TASK PROMPT:
Reproduce every line of the material below, but drop the pictures.

DATA FOR ANALYSIS:
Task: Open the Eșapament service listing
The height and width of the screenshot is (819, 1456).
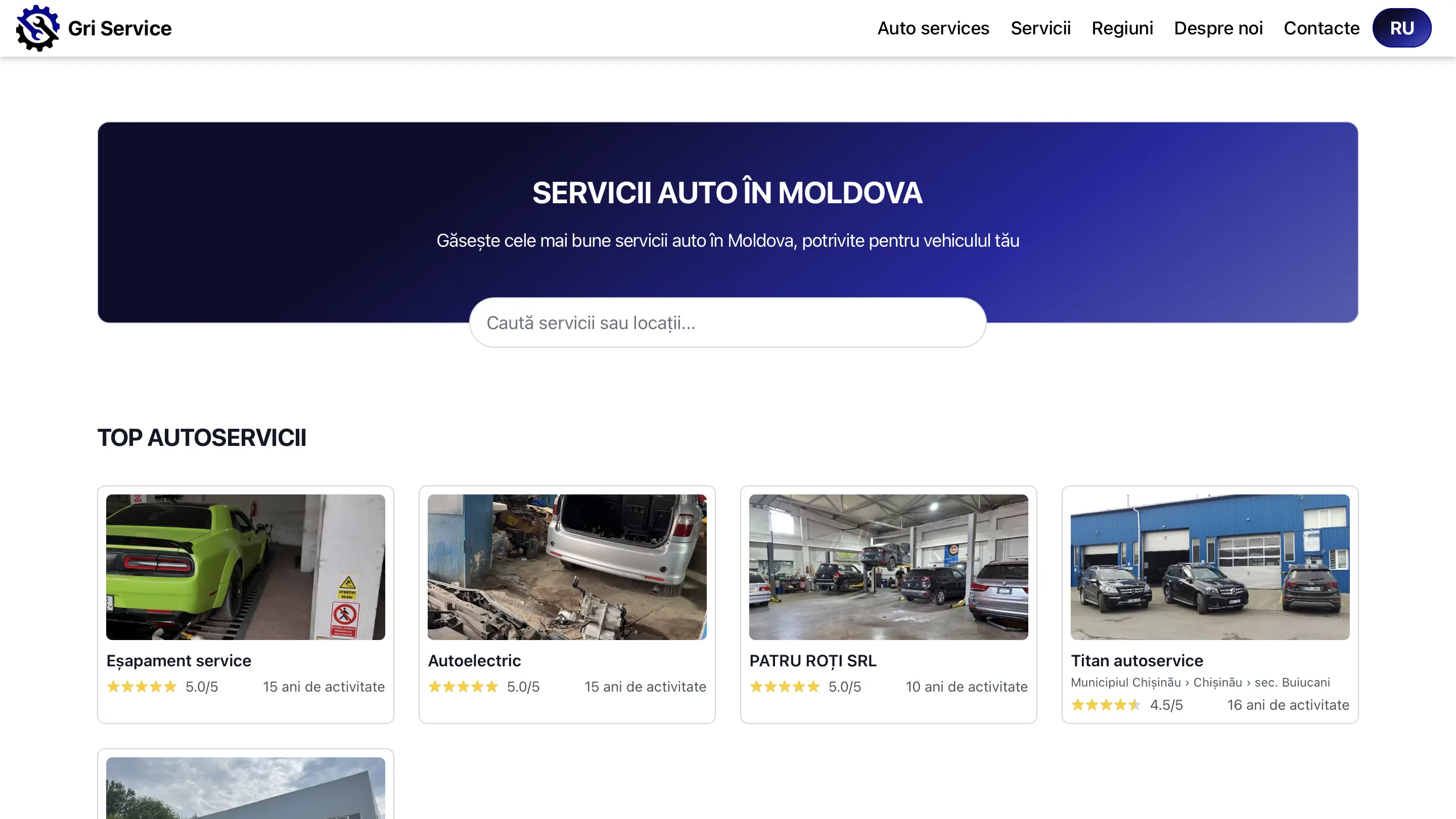Action: point(178,660)
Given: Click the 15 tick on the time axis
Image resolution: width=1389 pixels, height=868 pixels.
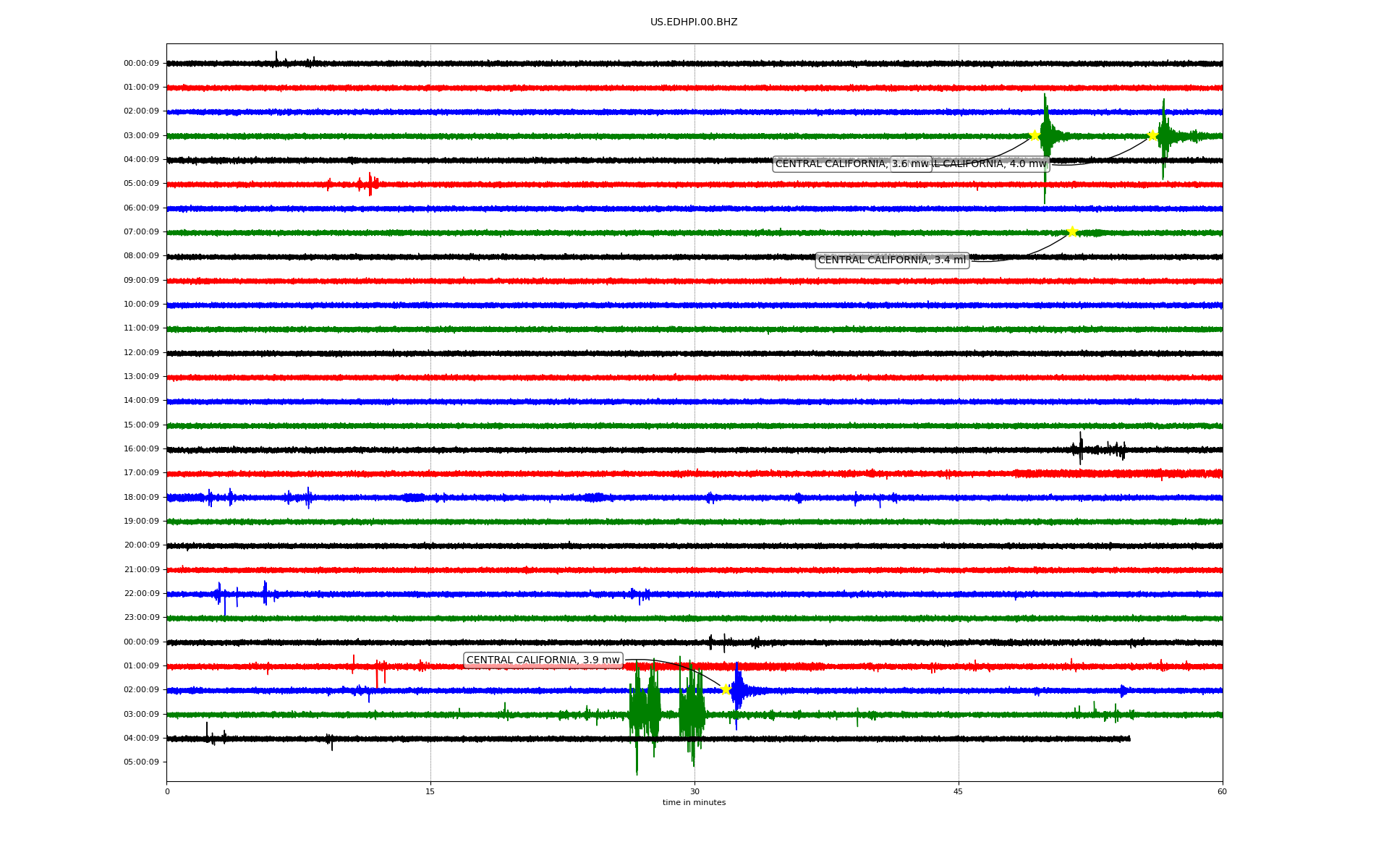Looking at the screenshot, I should pos(430,791).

YOUR RESPONSE:
Task: Open the Eșapament service listing
The height and width of the screenshot is (819, 1456).
Action: point(178,660)
Given: Click the 15 tick on the time axis
Image resolution: width=1389 pixels, height=868 pixels.
Looking at the screenshot, I should pos(430,791).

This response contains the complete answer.